OpenAI is obviously also ramping up its own robotics efforts. Last week, Caitlin Kalinowski, who previously led virtual and augmented reality headset development at Meta, announced on LinkedIn that she was joining OpenAI to work on hardware, including robotics.
Lachy Groom, a friend of OpenAI CEO Sam Altman and an investor and co-founder of Physical Intelligence, joins the team in the conference room to discuss the business side of the plan. Groom wears an expensive hoodie and looks remarkably young. He points out that physical intelligence has many avenues to pursue a breakthrough in robot learning. “I just had a call with Kushner,” he says, referring to Joshua Kushner, founder and managing partner of Thrive Capital, who led the startup’s seed investment round. He is also of course the brother of Donald Trump’s son-in-law, Jared Kushner.
A few other companies are now seeking the same type of breakthrough. Skild, founded by roboticists at Carnegie Mellon University, raised $300 million in July. “Just as OpenAI created ChatGPT for language, we are building a general-purpose brain for robots,” says Deepak Pathak, CEO of Skild and assistant professor at CMU.

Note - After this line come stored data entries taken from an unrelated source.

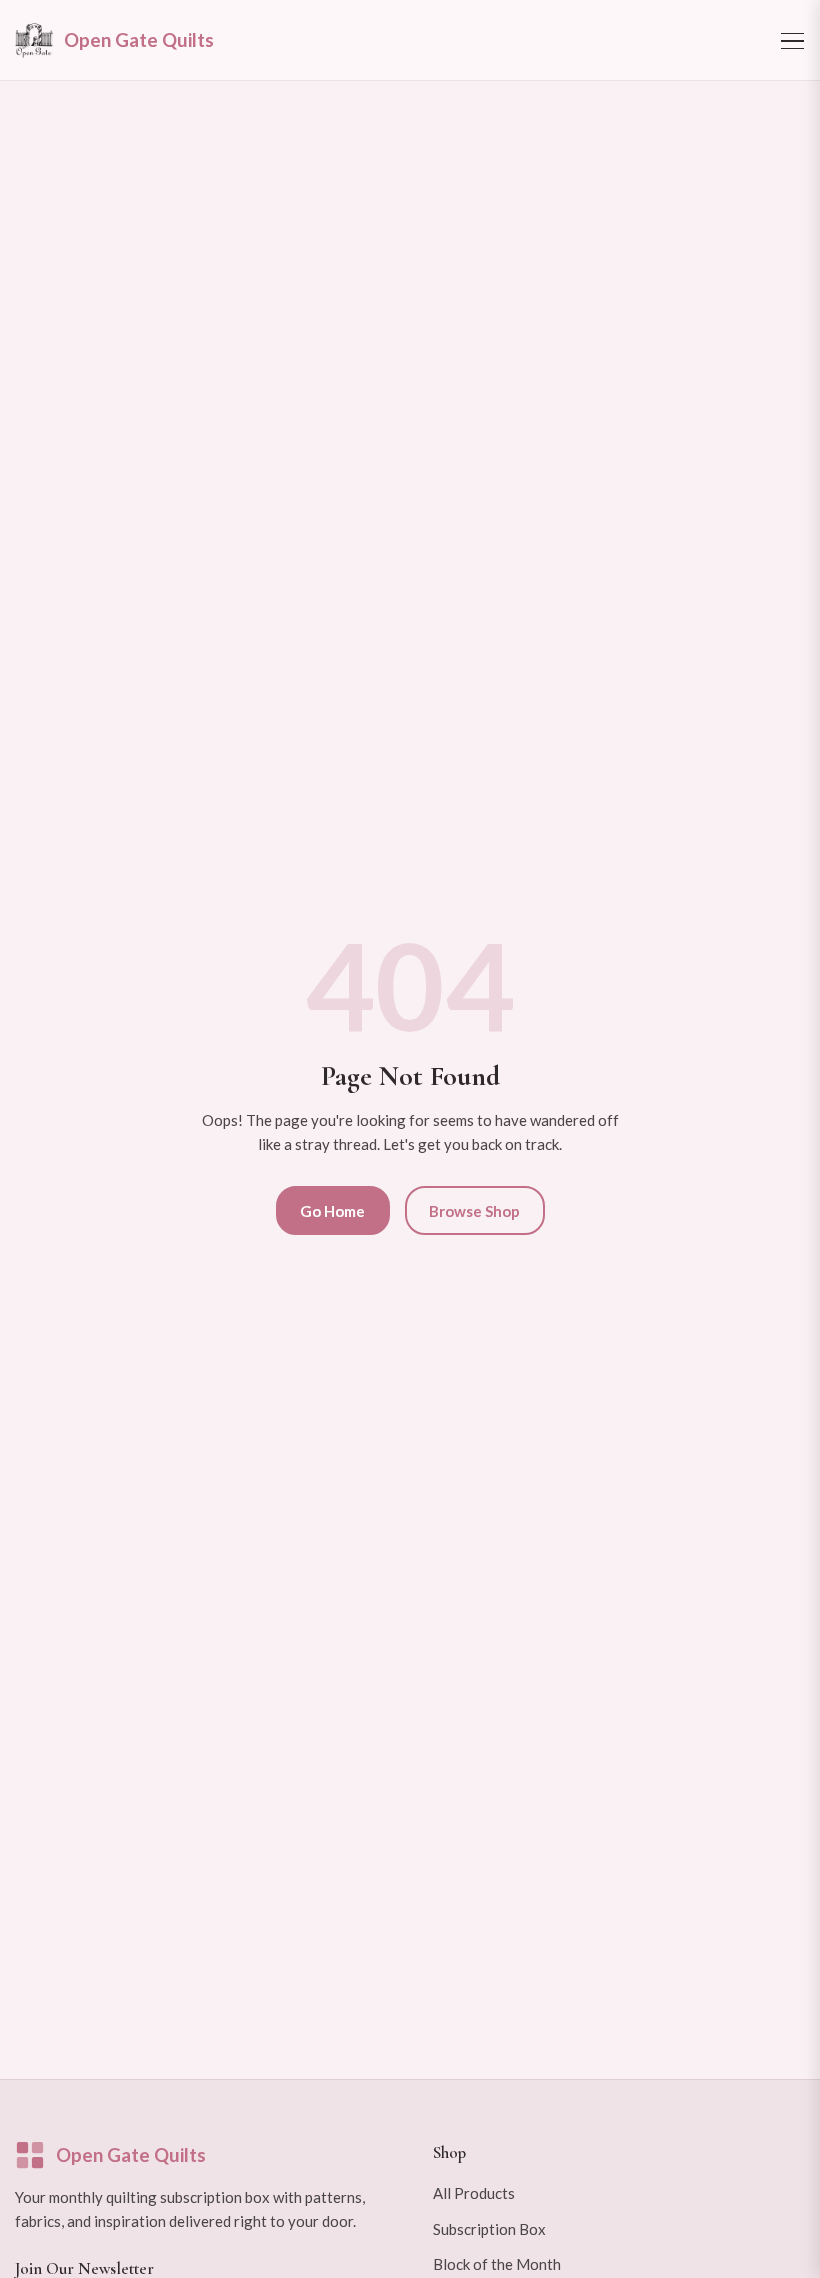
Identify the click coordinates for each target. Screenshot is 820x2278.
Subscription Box (489, 2229)
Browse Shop (474, 1211)
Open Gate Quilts (131, 2154)
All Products (474, 2193)
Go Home (332, 1211)
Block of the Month (497, 2264)
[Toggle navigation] (792, 40)
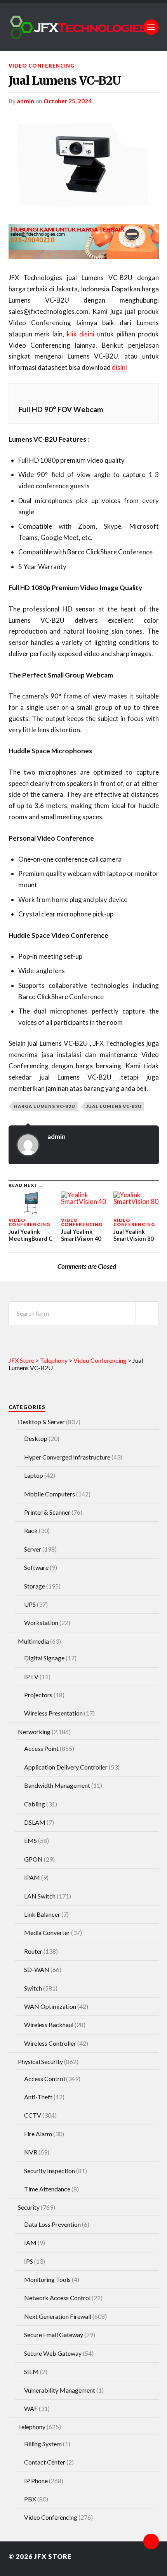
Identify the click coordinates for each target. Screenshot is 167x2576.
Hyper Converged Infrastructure (67, 1457)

Not everyone is sure this can be achieved in the same way OpenAI cracked the AI language code.
There simply is no Internet-scale repository of robot actions similar to the text and image data available for LLM training. Achieving a breakthrough in physical intelligence could require an exponential amount of data anyway.
“Words in sequence are, dimensionally speaking, a tiny toy compared to all the movements and activities of objects in the physical world,” says Illah Nourbakhsh, a roboticist at CMU who is not involved with Skild. “The degrees of freedom we have in the physical world are much more than just letters of the alphabet.”
Ken Goldberg, a UC Berkeley academic who works on applying AI to robots, warns that enthusiasm for the idea of a robotics revolution powered by data as well as humanoids is reaching peak levels. hype-worthy proportions. “To achieve expected performance levels, we will need ‘good old-fashioned engineering’, modularity, algorithms and measurements,” he explains.
Russ Tedrake, a computer scientist at the Massachusetts Institute of Technology and vice president of robotics research at the Toyota Research Institute, says the success of LLMs has caused many roboticists, including himself, to rethink their research priorities and focus on finding ways to continue robotics learning on a more ambitious scale. But he admits that formidable challenges remain.